The Neue Nationalgalerie in Berlin on Friday opened a new exhibition featuring some of the most important work of German artist Jörg Immendorff, one of the leading contemporary arts in the world.
The new show details the span of a creative life
They came to honor Jörg Immendorff -- 600 of his friends and admirers, including Chancellor Gerhard Schröder. But they also came to view the more than 100 works of his on display.
"He is our ambassador to the world," Schröder told reporters.

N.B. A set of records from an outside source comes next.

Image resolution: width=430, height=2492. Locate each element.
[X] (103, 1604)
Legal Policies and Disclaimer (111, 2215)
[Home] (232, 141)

The artists is reportedly the chancellor's favorite.
Others, such as German Culture Minister Christina Weiss, echoed such praise during the opening reception for a retrospective of the artist.
"Jörg Immendorff and his work is a piece of German history," she said.
In the upper hall, the artist has composed a spectacular scene: six red pavillions and a freestanding wall linked by red paths that ties into an earlier composition, LIDL Stadt, and features work form different phases of the artist's creative life.
"The picture has to take over the function of a potato," the banner over the artist advises
That will include some of the LIDL works, named after an invented word for the noise of a child's rattle and later works from the Café Deutschland series, 16 paintings started in 1977 which depicts the conflict between East and West Germany.
The exhibition will feature paintings, sculture and collages and will run until Jan. 22.
A forceful creativity
Immendorff, 60, studied at the Art Academy in Düsseldorf under Joseph Beuys before being dismissed for not fitting in with his political surrealism.
He then worked as an art teacher before becoming a professor, lecturing at institutions around Europe and later in Frankfurt and Düsseldorf.
Jörg Immendorff and his wife Oda open the show
He won various awards including the lucrative MARCO prize in 1997. And in addition to painting and sculpture, he designed stages including two for the Salzburg Festival.
In 1998, Immendorff was diagnosed with ALS (Lou Gehrig's disease). Eventually, the disease left him unable to paint with his left hand anymore -- so he switched to the right. In 2004, he funded a foundation to fund research of the disease.
A controversial life
Immendorf is no stranger to controversy. In 2000, he married a former student who is more than 30 years his junior. The two had a daughter in August 2001.
In August 2003, Jörg Immendorff was caught in a Düsseldorf hotel with seven prostitutes (and four more on their way) and some cocaine. More cocaine was found in his studio. Prosecutors determined that the amount was more than the legal threshold for personal use and decided to prosecute. After a trial last year, where he admitted to have organizing numerous previous meetings with prostitutes and using cocaine, he was sentenced to 11 months probation and fined 150,000 euros ($181,200).